Directions:
a. Write out the passage on the Zika virus and brain cancer between "The aforementioned discovery" and "treatment can help.", inclusive.
b. Does the Zika virus passage support each statement below? Answer yes or no for each and quote the deciding words. (i) People contract the Zika virus from the bite of a contaminated mosquito. (ii) Treatment can cure microcephaly. (iii) The experiments were done only on mice.

=== Provided text ===

Have We Finally Found The Cure To Cancer?


We have finally stumbled onto a breakthrough. As reported by BBC, the Zika virus is a potential weapon to be employed for the elimination of brain cancer.

The Zika Virus, Brain Cancer, and Treatment

The aforementioned discovery is shocking, especially since the Zika virus is, what many people would consider, inherently dangerous. The virus is contracted after receiving a bite from a contaminated mosquito. Although symptoms of infection are minimal, the Zika virus has horrific impacts, especially on unborn children.

Fetuses infected with the Zika virus are afflicted with microcephaly. Microcephaly causes abnormally small heads and subpar brain development for babies. Sadly, microcephaly is incurable, although treatment can help.

However, despite all of this, there is light at the end of the tunnel. Based on experiments performed on mice and human cell samples, the Zika virus has the potential to combat and eliminate cancerous cells and tumors. The Journal of Experimental Medicine theory states that inserting the Zika virus into the brain during surgery could kill cells that appear to be immune to current treatments.

=== Supplied information ===

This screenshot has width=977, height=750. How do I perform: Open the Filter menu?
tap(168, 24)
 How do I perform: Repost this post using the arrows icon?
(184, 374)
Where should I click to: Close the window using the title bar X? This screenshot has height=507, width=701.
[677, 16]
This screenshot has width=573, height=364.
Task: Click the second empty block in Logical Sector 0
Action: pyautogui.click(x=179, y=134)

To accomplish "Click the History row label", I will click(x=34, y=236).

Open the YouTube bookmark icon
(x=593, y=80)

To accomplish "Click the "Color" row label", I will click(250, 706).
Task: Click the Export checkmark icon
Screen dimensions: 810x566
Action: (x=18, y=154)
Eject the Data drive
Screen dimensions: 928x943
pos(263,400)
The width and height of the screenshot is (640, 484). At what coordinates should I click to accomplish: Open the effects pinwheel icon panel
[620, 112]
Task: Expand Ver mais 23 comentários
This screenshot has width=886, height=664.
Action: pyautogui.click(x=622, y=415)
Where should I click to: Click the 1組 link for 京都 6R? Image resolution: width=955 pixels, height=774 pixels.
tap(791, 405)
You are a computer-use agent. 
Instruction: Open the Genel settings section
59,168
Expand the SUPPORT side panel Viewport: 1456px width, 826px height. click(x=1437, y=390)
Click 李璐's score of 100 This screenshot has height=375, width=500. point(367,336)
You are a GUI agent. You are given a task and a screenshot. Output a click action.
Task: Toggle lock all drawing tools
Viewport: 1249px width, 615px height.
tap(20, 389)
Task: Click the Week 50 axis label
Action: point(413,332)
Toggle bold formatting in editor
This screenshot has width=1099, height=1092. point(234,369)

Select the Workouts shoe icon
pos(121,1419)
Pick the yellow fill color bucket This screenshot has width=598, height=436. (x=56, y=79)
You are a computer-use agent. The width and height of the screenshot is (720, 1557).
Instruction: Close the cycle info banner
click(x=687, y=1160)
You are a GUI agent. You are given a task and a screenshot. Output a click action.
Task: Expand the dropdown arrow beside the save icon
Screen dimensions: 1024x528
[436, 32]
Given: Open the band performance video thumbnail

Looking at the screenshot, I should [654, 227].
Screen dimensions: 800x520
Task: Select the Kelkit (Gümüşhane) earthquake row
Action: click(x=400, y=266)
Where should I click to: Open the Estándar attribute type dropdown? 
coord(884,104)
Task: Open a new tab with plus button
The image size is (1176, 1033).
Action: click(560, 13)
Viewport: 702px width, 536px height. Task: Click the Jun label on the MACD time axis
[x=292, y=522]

===

Outputs for the tasks:
a.
The aforementioned discovery is shocking, especially since the Zika virus is, what many people would consider, inherently dangerous. The virus is contracted after receiving a bite from a contaminated mosquito. Although symptoms of infection are minimal, the Zika virus has horrific impacts, especially on unborn children.

Fetuses infected with the Zika virus are afflicted with microcephaly. Microcephaly causes abnormally small heads and subpar brain development for babies. Sadly, microcephaly is incurable, although treatment can help.

b.
(i) Yes: "The virus is contracted after receiving a bite from a contaminated mosquito."
(ii) No: "Sadly, microcephaly is incurable, although treatment can help."
(iii) No: "Based on experiments performed on mice and human cell samples"